In 1975, his senior season, Williams became the most recent Ivy Leaguer to earn first-team All-America status.
The Bengals selected him in the third round of the NFL Draft, and he earned a starting spot at right outside linebacker - a position he wouldn’t relinquish until his retirement in 1989.
As a pro, Williams built his reputation on toughness and intensity. He refused to tape his ankles. He played through knee injuries. He shunned air conditioning during 100-degree days at training camp.
“Before my first preseason game in Cincinnati, I remember Reggie beating up the bathroom,” said former Bengals receiver Mike Martin. “He was just beating it up - yelling, hitting things, throwing stuff. I just said, ‘Wow, this is what they do in the NFL.’ The other guys said, ‘That’s just Reggie.’ “
Major player on, off field
During his 14 seasons with the Bengals, Williams made a place for himself in the team’s record books - he ranks second in games played, third in seasons played and third in consecutive games played - and in the hearts of fans. Last season, when the Bengals held online voting for their 40th anniversary team, Williams was the top vote-getter at linebacker and the sixth-most popular choice overall.

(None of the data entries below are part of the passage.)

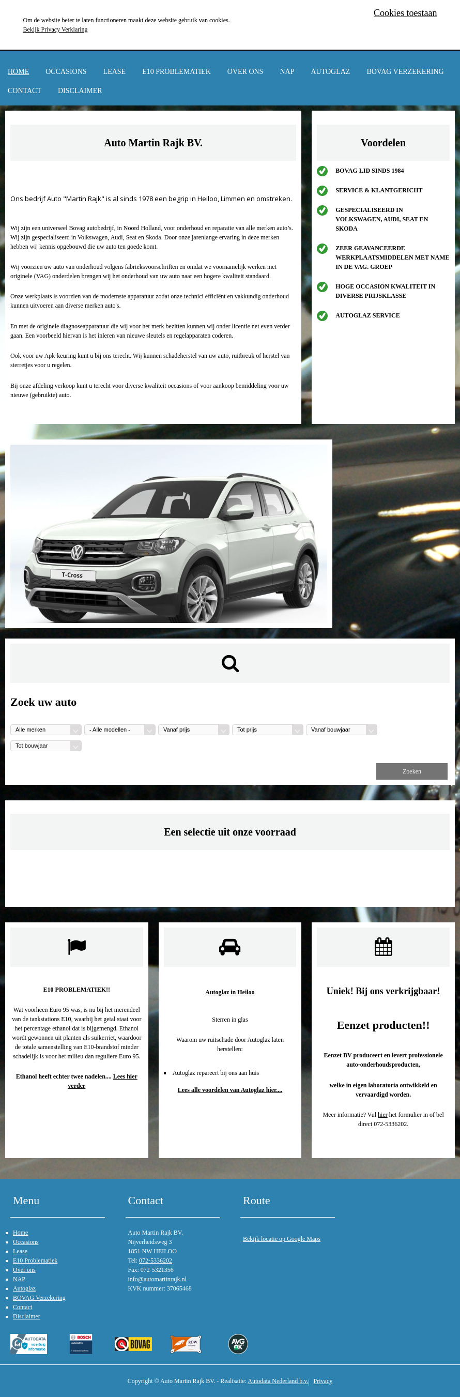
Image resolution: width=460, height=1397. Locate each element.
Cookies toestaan (405, 13)
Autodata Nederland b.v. (278, 1381)
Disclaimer (80, 91)
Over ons (245, 71)
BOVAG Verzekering (404, 71)
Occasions (65, 71)
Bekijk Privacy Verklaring (55, 29)
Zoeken (412, 771)
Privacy (323, 1381)
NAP (287, 71)
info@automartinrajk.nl (157, 1279)
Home (18, 71)
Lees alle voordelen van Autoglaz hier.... (230, 1090)
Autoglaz (330, 71)
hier (383, 1114)
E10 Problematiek (176, 71)
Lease (114, 71)
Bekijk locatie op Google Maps (281, 1238)
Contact (24, 91)
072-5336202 (155, 1260)
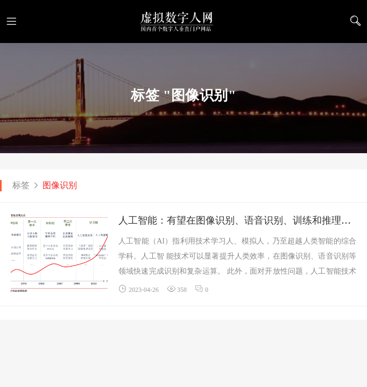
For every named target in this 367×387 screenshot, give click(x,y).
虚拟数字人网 (183, 21)
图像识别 (60, 185)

That popularity and his sparkling off-the-field résumé interested the local Charter Party, which appointed him to City Council in 1988. He practiced in the morning and then attended Council meetings.

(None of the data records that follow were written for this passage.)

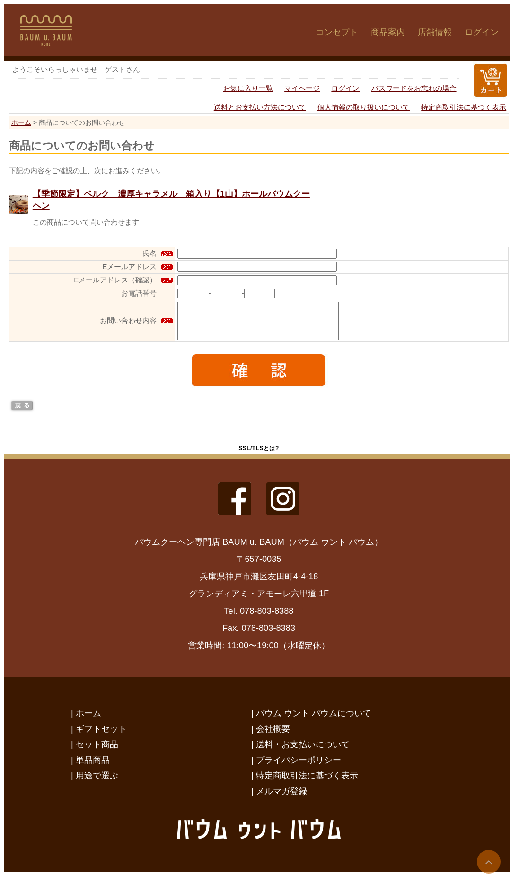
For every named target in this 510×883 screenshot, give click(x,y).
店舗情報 (435, 32)
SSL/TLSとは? (258, 455)
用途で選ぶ (97, 782)
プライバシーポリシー (298, 767)
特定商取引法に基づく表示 (463, 107)
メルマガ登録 (281, 798)
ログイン (482, 32)
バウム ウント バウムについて (313, 720)
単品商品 (93, 767)
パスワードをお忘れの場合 (414, 88)
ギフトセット (101, 736)
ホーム (21, 122)
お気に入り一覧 (248, 88)
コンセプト (337, 32)
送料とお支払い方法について (260, 107)
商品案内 (388, 32)
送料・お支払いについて (303, 751)
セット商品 (97, 751)
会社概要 (273, 736)
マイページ (302, 88)
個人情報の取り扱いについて (363, 107)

Williams quickly found out that both vocations required toughness.
Shortly after his appointment, news outlets reported he never had registered to vote. Later, an Enquirer story revealed he had financial interests in apartheid South Africa, a Council practice he spoke out against. Williams immediately dropped the stock he says he unknowingly owned and helped force Cincinnati to do the same.
“That became a seminal moment,” Williams said. “I was getting rocked and having to get out of the huddle and make a play.”

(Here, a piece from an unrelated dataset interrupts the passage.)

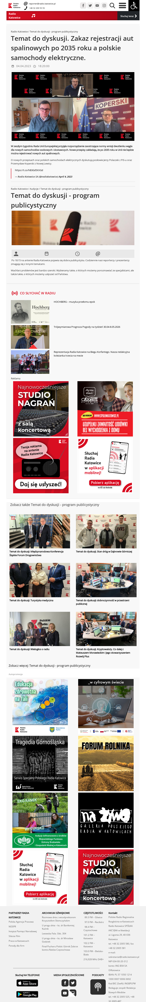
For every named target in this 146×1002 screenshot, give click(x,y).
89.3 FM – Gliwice (93, 917)
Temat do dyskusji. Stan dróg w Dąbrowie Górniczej (104, 551)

Williams had other contentious moments on Council. He supported the polarizing exhibit by photographer Robert Mapplethorpe, as well as the controversial rap group N.W.A when it came to town. He
introduced legislation that would have changed the name of Pete Rose Way after the Reds legend was convicted of tax evasion. He once told a fellow Councilman to “go to hell” during a debate.
Despite his lack of political polish, fellow Council members called Williams a man of principle following his 1990 resignation.
“While controversial and aggressive, no one ever questioned his integrity or his conviction and passion about what he was doing,” Councilman Nick Vehr told The Enquirer at the time.
Williams followed his political career by returning to football. He was the general manager of a World League of American Football franchise and served as the NFL’s community relations director for Super Bowl XXVII. During that time, he developed the league’s first Youth Education Town, a center for kids that’s now established in every Super Bowl host city.
Williams spent more than a decade developing Disney’s Wide World of Sports as a vice president with the company. Sports Illustrated in 2003 named him one of the 101 most influential minority figures in sports.
Now Williams is in the fight of his life to save his leg, but he’s facing the challenge the way he has faced every other challenge in his life - positively.
“This is the beginning of a new path,” Williams said. “Ever since my last surgery, I’ve forced myself to think nothing but positive thoughts. Considering everything I’ve been through, I feel fortunate.”